AS. To Make You Feel Like You Have Done Something

At the onset of the FGD, the women agree that research consists of three aspects: 1) to teach them a skill, such as digital literacy; 2) to further their knowledge about a topic (i.e. the flu and other health-related information, from which they express marked benefit); and 3) a general experiment, with unspecified value. With regards to the latter, one participant explains a financial experiment in which she recalls vivid decision-making and choice architecture of how to allocate money. 

"For an elderly person, they are obviously older than you, so if you have 200shs, you could decide to give them 170 shs and remain with 30shs; and if it’s a young boy, you could decide to give them 100shs and remain with 100shs or 20shs and remain with 180shs. So I would say it helped me know about sharing. Like if a person is older than you, you are supposed to give them more money and if younger, you can decide whether to give them money and what amount." 

Interestingly, this participant felt that she was "supposed" to act a certain way, thereby questioning the validity of the experiment itself--perhaps multiple participants are altering their behavior exclusively as a result of being observed, an inadvertent description of the Hawthorne Effect (McCarney et al, 2007). 

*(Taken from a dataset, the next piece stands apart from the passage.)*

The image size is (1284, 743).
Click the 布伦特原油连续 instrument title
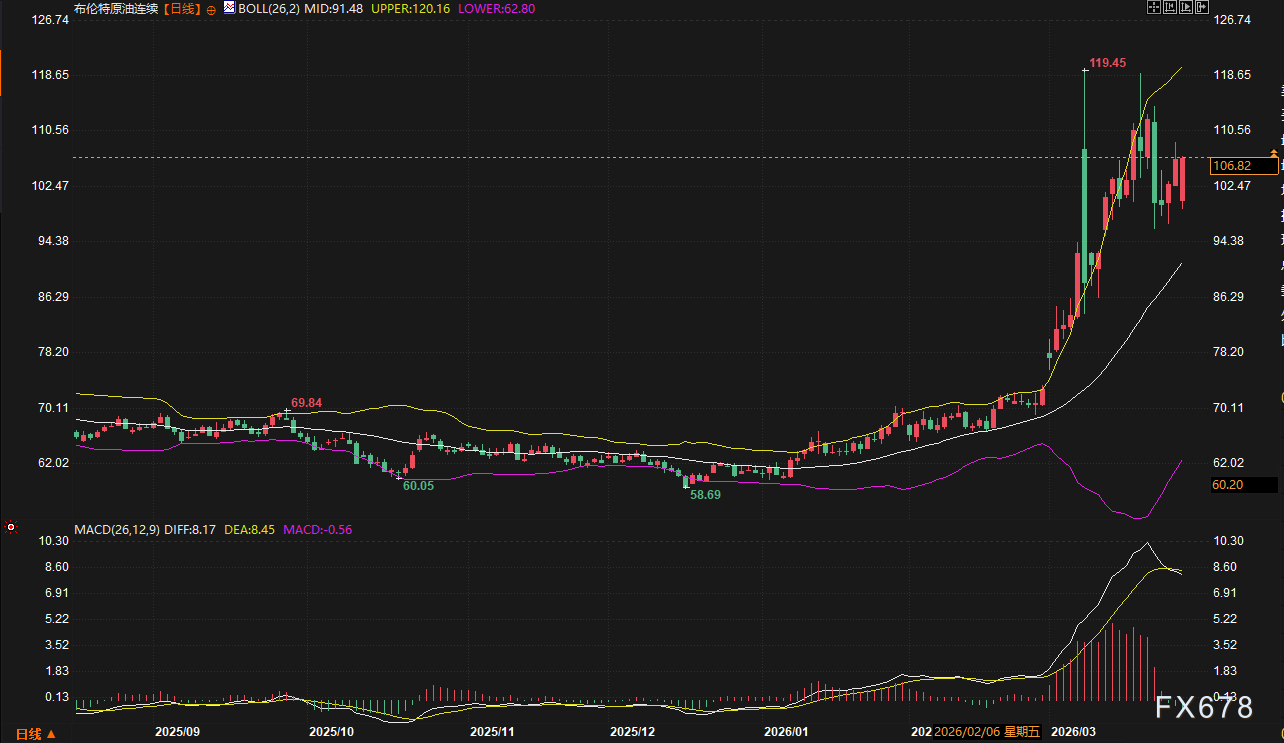pyautogui.click(x=116, y=8)
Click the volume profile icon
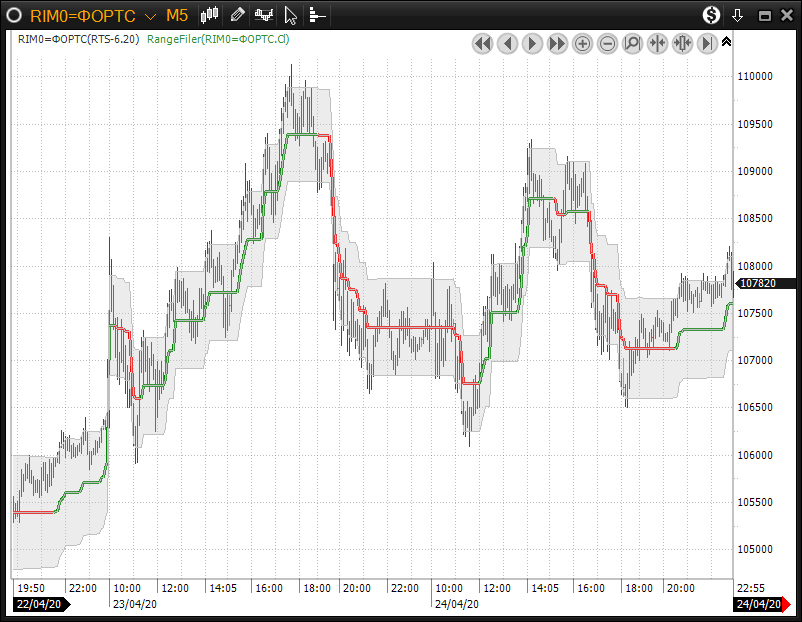802x622 pixels. pos(317,15)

Research is also described as a process of nominal value: "I would say that sometimes they promise that you will get some money just to make you feel like you have done something." Here, it sounds like the participant did not intrinsically feel the value of research but rather received external messaging that her actions "would be" relevant.

This theme of research as a mechanism of productivity became salient throughout the transcript; however, it also raises the issue of true consent. For example, if participants have no source of regular income, they may feel they have no choice but to participate in any income-generating activity, including research that they might not fully understand nor directly see the benefit of.

Notably, research was commonly conflated with service delivery from development agencies and NGOs; however, women expressed the greatest appreciation for these services. Therefore the irony and discrepancy with defining research is flagrant: the idea that research is tethered to service delivery sets unrealistic expectations that inevitably lead to disappointment, but the visibility of service delivery in Kibera is one of the greatest experiential/lived benefits. This juxtaposition then poses the question: how might our research organization want to clarify our mission to create appropriate expectations, while also cultivating and better disseminating more action-oriented research?